A bill strengthening labeling requirements for Hawaiian-grown coffee blends remains alive having met a critical deadline last week, but lawmakers are now considering a phased-in approach.
House Bill 1886, as currently written, would gradually increase the minimum percentage of Hawaii-grown coffee from 10% to 51% over a three-year period, rather than an immediate implementation to the higher minimum as initially proposed.
“We’re happy with that,” said Suzanne Shriner, president of the Kona Coffee Farmers Association.
The organization, which represents over 200 members in the Kona coffee region, submitted the amendment after consulting with the Hawaii Coffee Association, she said. Concerns were raised about the larger blending industry needing time to transition and whether the increase to 51% would reduce the value and market base of Kona coffee, which Shriner said “doesn’t make sense.”
“The three-year language was added to make it more comfortable for the larger blending industry to make the transition,” Shriner said Monday afternoon, noting that the stepping-up approach would help allay worries over value by allowing time for supply and demand to balance.
The bill, introduced by Oahu and Big Island representatives, including Richard Creagan (D-Kona, Ka‘u), Nicole Lowen (D-North Kona), and David Tarnas (D-North Kona, North and South Kohala) remains alive this week, with the above amendment and others, after makings its way through two of three required House committee hearings.
The first committee assigned to hear the bill, the Committee on Agriculture, took up the measure Jan. 29, adding the phased-in implementation. As amended, a minimum of 20% coffee by weight would be required starting July 1 through June 30, 2021. From July 1, 2021, to June 30, 2020, the minimum would increase to 30% followed by a minimum of 51% effective July 1, 2022.
The panel also amended the measure to allow wordage like “foreign-grown coffee” instead of separate listings of origin of coffee not grown in Hawaii, followed by the percent by weight. The bill proposal still calls for prohibiting use of the term “All Hawaiian” in labeling or advertising for coffee not produced entirely from green coffee beans grown and processed in Hawaii.
“Your committee finds that existing labeling requirements for coffee cause consumers to falsely believe that a package of coffee blend contains coffee exclusively from Kona or other regions in Hawaii,” the Committee on Agriculture wrote its in report after passing the bill with amendments in late January. “In reality, ninety percent of the package could be from other regions of the world. Therefore, immediate legislative action is necessary to protect the reputation of Hawaii-grown coffees as premier, specialty coffees from further degradation.”

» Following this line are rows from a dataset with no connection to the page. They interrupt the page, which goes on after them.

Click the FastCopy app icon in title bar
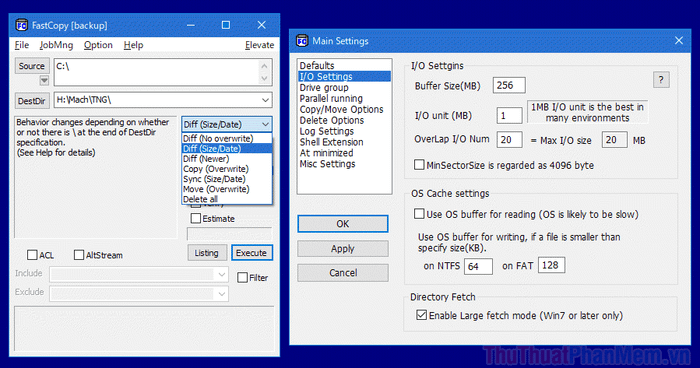Screen dimensions: 700x368 (x=21, y=25)
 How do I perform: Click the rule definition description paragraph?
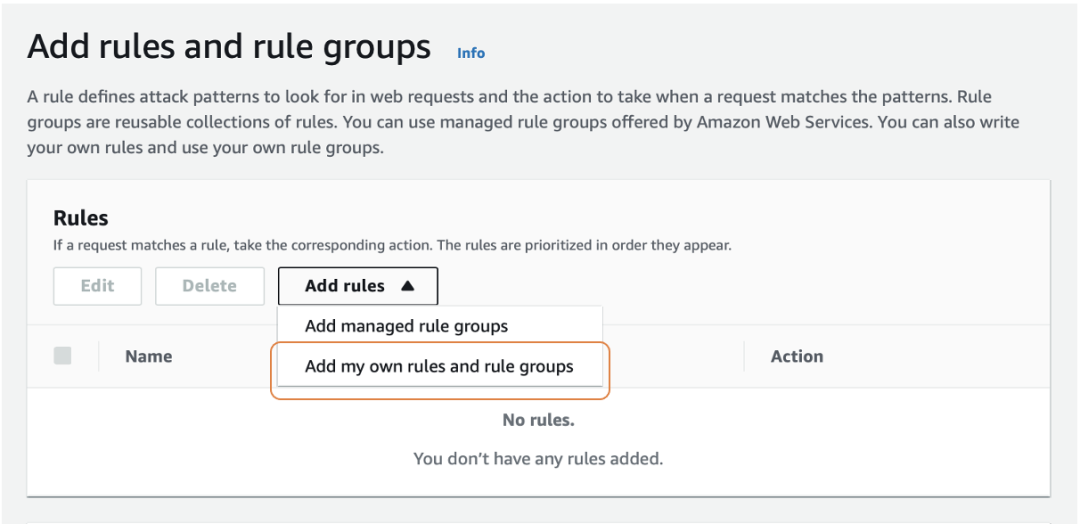click(x=523, y=122)
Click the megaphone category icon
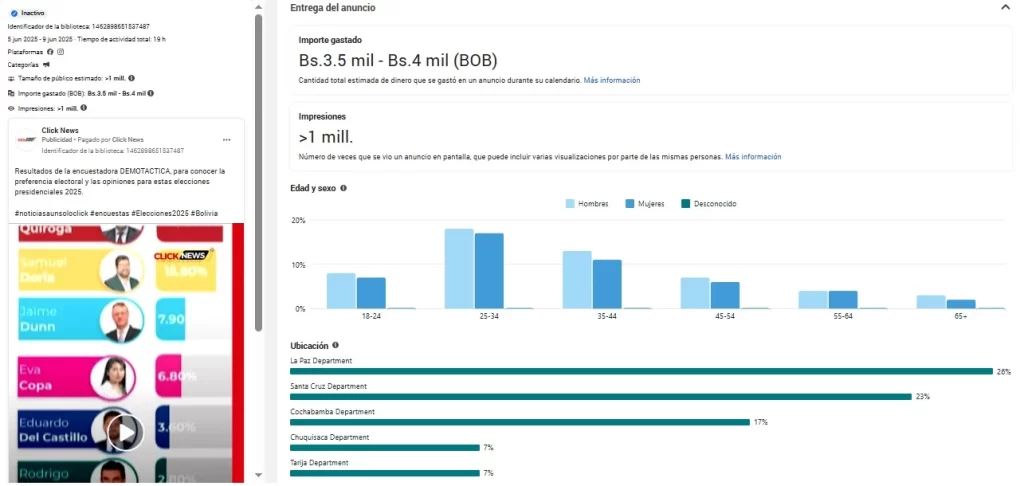The height and width of the screenshot is (486, 1024). pyautogui.click(x=46, y=64)
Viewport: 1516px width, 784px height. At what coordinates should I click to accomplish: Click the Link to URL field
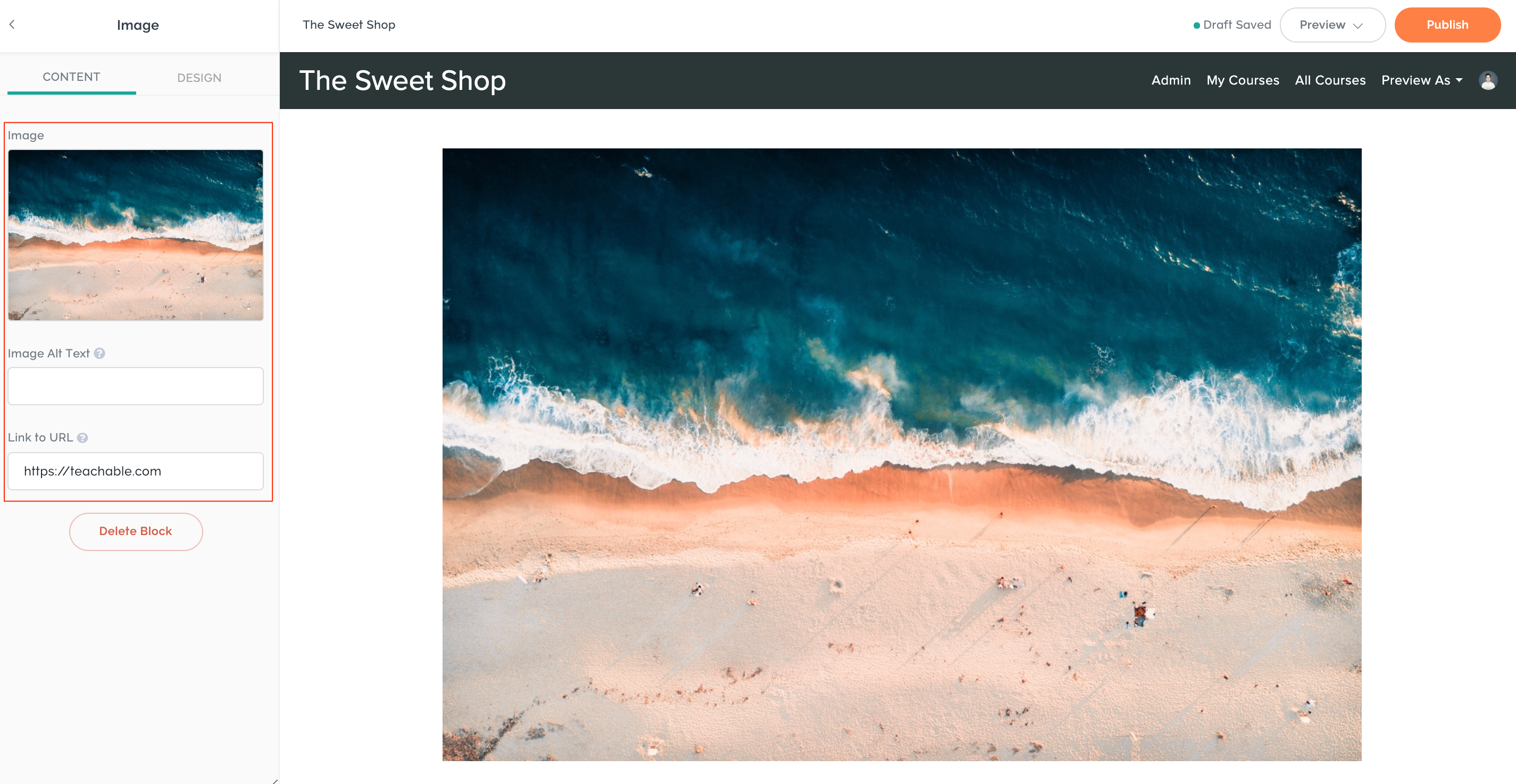pyautogui.click(x=135, y=471)
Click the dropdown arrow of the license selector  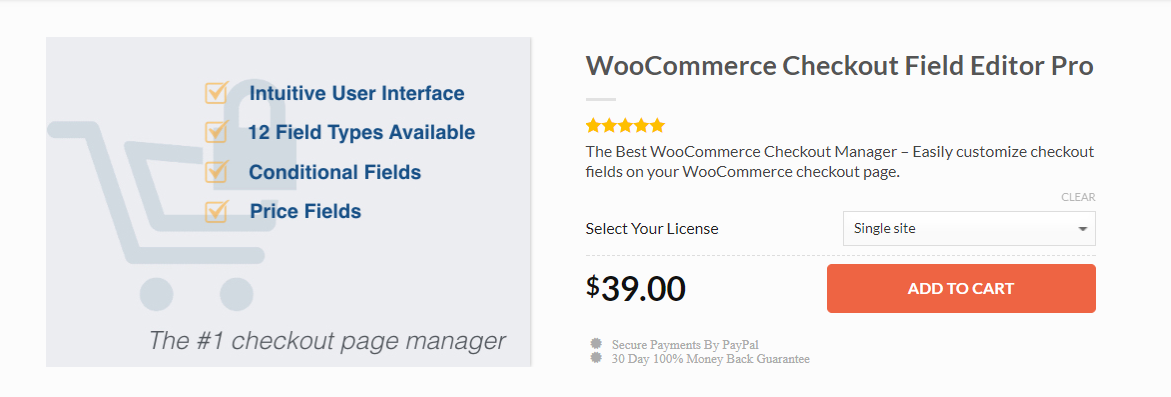tap(1082, 229)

Following unanimous passage by the agriculture committee, the Committee on Consumer Protection and Commerce took up the measure on Thursday.
The panel amended the bill by adding the various stages at which coffee can be sold, including roasted, instant, green, cherry and parchment to the bill, as well as a section for funding for the program, though a specified amount was not included.
HB 1886 next needs passage by the Committee on Judiciary by Feb. 28 to remain alive. By March 5, the measure needs to have passed a full House floor vote to crossover to the Senate for further consideration.
Statewide green coffee production in 2018 was 5.48 million pounds, according to the most recent information available from the U.S. Department of Agriculture’s National Agricultural Statistics Service. The service valued the industry at $50.1 million.
The 2017 Census of Agriculture, which is conducted every five years, showed the majority of coffee farms were located on the Big Island, though thriving industries have developed on Maui, Kauai and Oahu. Of the estimated 9,300 acres of coffee planted in Hawaii, including bearing and non-bearing acreage, 5,491 acres were located on Hawaii Island. Further, approximately 1,343 of the state’s 1,577 coffee farms were located on the Orchid Isle.